### Records for the task:
◇ ◇ ◇
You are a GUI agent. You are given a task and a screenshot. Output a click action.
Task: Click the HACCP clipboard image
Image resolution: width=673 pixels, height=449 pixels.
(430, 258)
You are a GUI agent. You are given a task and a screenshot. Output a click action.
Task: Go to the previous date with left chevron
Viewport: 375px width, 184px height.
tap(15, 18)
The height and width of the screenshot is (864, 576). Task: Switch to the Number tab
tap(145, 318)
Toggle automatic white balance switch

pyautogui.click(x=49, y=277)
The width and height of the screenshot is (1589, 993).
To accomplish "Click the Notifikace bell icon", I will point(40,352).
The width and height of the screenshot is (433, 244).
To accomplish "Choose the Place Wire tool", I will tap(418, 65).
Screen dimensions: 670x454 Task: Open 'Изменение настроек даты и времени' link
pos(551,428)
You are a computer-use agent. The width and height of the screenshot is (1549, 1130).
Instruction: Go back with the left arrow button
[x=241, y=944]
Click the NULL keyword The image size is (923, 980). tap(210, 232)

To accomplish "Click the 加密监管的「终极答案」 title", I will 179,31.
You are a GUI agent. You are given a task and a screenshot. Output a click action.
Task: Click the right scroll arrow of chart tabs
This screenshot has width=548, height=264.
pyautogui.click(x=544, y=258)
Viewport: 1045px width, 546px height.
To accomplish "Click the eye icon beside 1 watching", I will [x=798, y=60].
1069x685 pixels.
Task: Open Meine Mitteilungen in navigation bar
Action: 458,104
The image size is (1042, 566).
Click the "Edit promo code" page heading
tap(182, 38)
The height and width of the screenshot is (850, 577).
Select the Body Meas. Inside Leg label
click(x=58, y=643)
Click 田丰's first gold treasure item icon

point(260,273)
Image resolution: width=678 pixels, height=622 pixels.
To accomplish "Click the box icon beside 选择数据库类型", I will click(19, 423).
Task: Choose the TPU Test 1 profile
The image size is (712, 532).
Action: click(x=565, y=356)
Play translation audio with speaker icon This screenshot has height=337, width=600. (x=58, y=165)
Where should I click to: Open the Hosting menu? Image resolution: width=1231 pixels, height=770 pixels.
◇ ◇ ◇
### What you are asked to do:
All entries should be restated word for word.

### Your response:
You are a GUI agent. You are given a task and a screenshot. Output a click action.
Task: Click the HACCP clipboard image
Image resolution: width=673 pixels, height=449 pixels.
(430, 258)
You are a GUI agent. You are given a task and a screenshot. Output a click action.
Task: Go to the previous date with left chevron
Viewport: 375px width, 184px height.
tap(15, 18)
The height and width of the screenshot is (864, 576). Task: Switch to the Number tab
tap(145, 318)
Toggle automatic white balance switch

pyautogui.click(x=49, y=277)
The width and height of the screenshot is (1589, 993).
To accomplish "Click the Notifikace bell icon", I will point(40,352).
The width and height of the screenshot is (433, 244).
To accomplish "Choose the Place Wire tool", I will tap(418, 65).
Screen dimensions: 670x454 Task: Open 'Изменение настроек даты и времени' link
pos(551,428)
You are a computer-use agent. The width and height of the screenshot is (1549, 1130).
Instruction: Go back with the left arrow button
[x=241, y=944]
Click the NULL keyword The image size is (923, 980). tap(210, 232)

To accomplish "Click the 加密监管的「终极答案」 title", I will 179,31.
You are a GUI agent. You are given a task and a screenshot. Output a click action.
Task: Click the right scroll arrow of chart tabs
This screenshot has width=548, height=264.
pyautogui.click(x=544, y=258)
Viewport: 1045px width, 546px height.
To accomplish "Click the eye icon beside 1 watching", I will [x=798, y=60].
1069x685 pixels.
Task: Open Meine Mitteilungen in navigation bar
Action: 458,104
The image size is (1042, 566).
Click the "Edit promo code" page heading
tap(182, 38)
The height and width of the screenshot is (850, 577).
Select the Body Meas. Inside Leg label
click(x=58, y=643)
Click 田丰's first gold treasure item icon

point(260,273)
Image resolution: width=678 pixels, height=622 pixels.
To accomplish "Click the box icon beside 选择数据库类型", I will click(19, 423).
Task: Choose the TPU Test 1 profile
The image size is (712, 532).
Action: click(x=565, y=356)
Play translation audio with speaker icon This screenshot has height=337, width=600. (x=58, y=165)
Where should I click to: Open the Hosting menu? Image resolution: width=1231 pixels, height=770 pixels.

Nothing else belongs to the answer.